In an October 20 post on Scene and Herd, a former student details sexual assault by Mir Imtiyaz Ali, then sculpture professor at Jamia Milia Islamia University in Delhi. When the victim tried to level a complaint against Ali, the university threatened her with rustication (suspension) unless she retracted her statement. Prior to his alleged attack on her Ali had told the woman to clip her nails (women who are assaulted often accumulate DNA from the skin of their attackers under their fingernails), and later ran a public petition labelling her as a “characterless girl.”

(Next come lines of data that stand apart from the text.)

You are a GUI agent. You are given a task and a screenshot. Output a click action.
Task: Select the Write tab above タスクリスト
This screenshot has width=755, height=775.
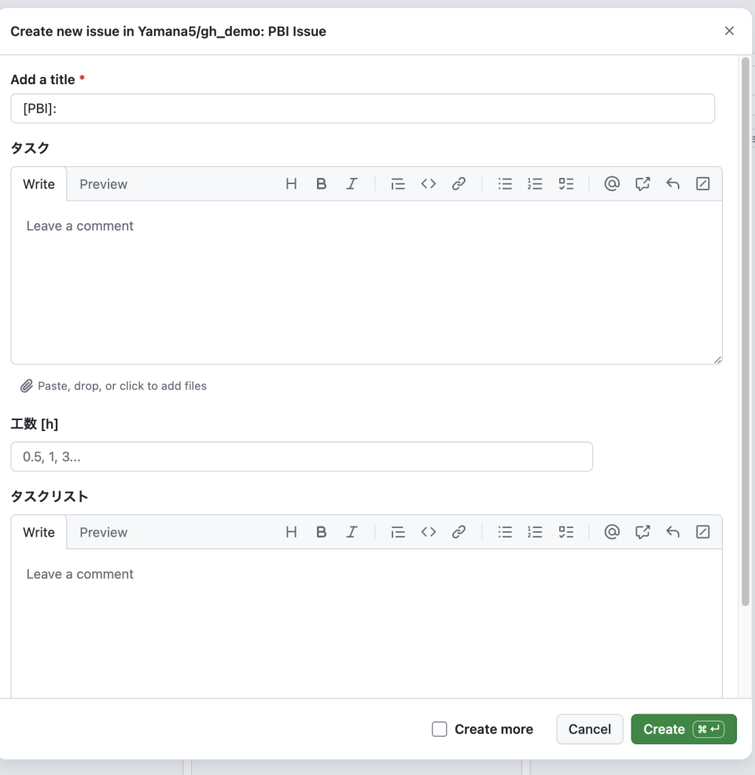[x=39, y=532]
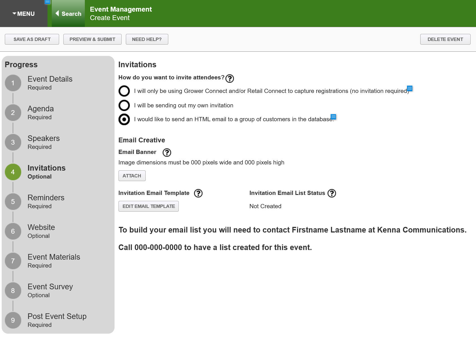Go back to Search
The width and height of the screenshot is (476, 341).
(x=68, y=14)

These cases are symptoms of a much broader, systemic abuse and exploitation of female professional cultural workers in the Indian art scene, and suggest that patriarchal oppression and toxic masculinity fuel institutional establishments and events such as the KMB, which will open its fourth edition on December 12. The #MeToo movement in India and among Indian diaspora artists began to stir last December, when artist-curator Jaishri Abichandani held a silent performance-protest outside and inside the Met Breuer in protest against her alleged rapist, the photographer Raghubir Singh, whose solo exhibition was on view on the premises.

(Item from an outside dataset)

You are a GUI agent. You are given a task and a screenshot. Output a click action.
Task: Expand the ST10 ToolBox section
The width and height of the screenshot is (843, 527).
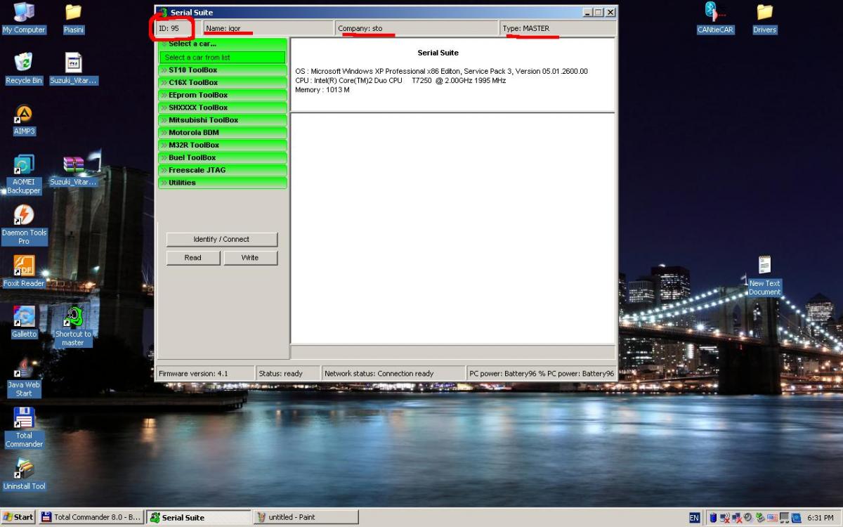point(223,70)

Speaking about the timing and purpose of the account, the anonymous user(s) behind Herd and Scene and wrote, in a direct message to ArtAsiaPacific via Instagram: “What we want to highlight through these accounts is abuse of power—sexual, financial, psychological and emotional. There is a lot of gatekeeping in the Indian art world and that’s a problem too. We created the account and chose anonymity because the art world is so small in India. There’s a generation that would think that casual misogyny and causal sexism is ok. It’s just boys being boys. A lot of what’s being exposed is already known within whisper networks. But it can’t just stay there as gossip because that’s what’s been enabling these men in power. Half the gallerists, including a lot of women in power positions, and big-name artists that suddenly seem to support us are all complicit—they’ve watched and done nothing for years and generations and some, going by the comments, seem to continue to gaslight survivors. The hypocrisy is too much. We see a clear divide between older and new generation feminists. This dismissal of assault and harassment by an older generation of women in the art world before the #MeToo movement is something a lot of us have not forgotten. This is a time for introspection and actual change from within institutions, art schools and art world events, as well as at an individual level.”

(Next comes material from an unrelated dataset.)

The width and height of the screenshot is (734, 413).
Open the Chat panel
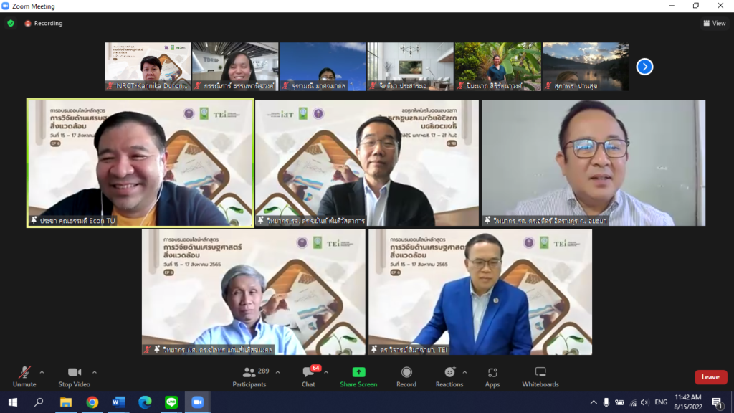coord(308,376)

In other posts, some perpetrators are not named, although details of times, dates, roles and involvements in specific Indian art scenes are revealing. One states: “When a well known newly wed artist instructor from a recently established art school that you go to invites you for drinks and uses your vulnerability as a young student to ask you for sex. It ruins your art school experience. I was in shock, I froze, I complied.” Another reveals: “It’s 2011. A 40 yr old photographer sitting in Goa used to find 20 yr olds around the country (mostly Delhi) inviting them to come to his centre. There were a couple of incidents of him physically assaulting women. I was one of them. The other directors remained silent.” The post goes on to explain how the accused continues to “share his sexcapades with more 20 yr olds” and teaches pinhole photography techniques around Delhi.
Kolleri and Bhattacharya have yet to come forward and respond to their respective accusations. Das has vehemently denied the allegations against him, calling them “vulgar.” “I don’t know her, I have never met her,” he said about Garusha Katoch.
Ysabelle Cheung is ArtAsiaPacific’s managing editor.